• [Exercise brief] Please set down, exactly as written, the line containing "Task: Click the 'Open" and every line after it through the end of the records.

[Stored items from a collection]
-*-
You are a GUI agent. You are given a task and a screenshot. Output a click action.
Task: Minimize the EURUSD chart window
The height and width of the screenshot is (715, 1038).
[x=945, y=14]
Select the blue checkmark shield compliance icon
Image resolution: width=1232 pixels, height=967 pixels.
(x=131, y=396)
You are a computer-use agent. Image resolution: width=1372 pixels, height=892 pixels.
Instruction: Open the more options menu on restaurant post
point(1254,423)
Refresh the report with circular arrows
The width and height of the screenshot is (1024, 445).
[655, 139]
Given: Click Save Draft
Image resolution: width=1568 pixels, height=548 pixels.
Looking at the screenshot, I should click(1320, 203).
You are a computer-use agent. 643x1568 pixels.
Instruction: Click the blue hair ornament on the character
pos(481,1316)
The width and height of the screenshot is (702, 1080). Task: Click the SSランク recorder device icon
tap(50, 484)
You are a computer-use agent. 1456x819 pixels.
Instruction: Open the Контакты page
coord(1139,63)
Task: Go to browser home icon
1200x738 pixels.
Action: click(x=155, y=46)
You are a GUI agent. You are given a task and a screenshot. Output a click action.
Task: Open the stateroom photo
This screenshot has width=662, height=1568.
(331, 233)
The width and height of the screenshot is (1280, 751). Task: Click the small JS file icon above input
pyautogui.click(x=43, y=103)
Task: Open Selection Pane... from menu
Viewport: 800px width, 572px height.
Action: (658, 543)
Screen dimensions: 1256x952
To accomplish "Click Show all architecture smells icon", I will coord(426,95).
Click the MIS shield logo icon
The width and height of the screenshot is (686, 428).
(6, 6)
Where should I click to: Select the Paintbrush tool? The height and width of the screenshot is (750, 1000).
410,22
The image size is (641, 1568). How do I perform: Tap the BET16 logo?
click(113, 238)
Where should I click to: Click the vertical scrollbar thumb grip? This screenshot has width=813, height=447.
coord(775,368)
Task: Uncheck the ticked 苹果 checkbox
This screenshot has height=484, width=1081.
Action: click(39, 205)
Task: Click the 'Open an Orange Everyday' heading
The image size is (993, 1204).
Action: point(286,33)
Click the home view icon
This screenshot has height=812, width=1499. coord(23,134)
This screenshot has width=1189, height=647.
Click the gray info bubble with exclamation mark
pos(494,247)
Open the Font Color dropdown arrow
-*-
• [Task result]
Task: Click the 'Open an Orange Everyday' heading
The image size is (993, 1204).
Action: point(286,33)
Click the home view icon
This screenshot has height=812, width=1499. coord(23,134)
This screenshot has width=1189, height=647.
Click the gray info bubble with exclamation mark
pos(494,247)
Open the Font Color dropdown arrow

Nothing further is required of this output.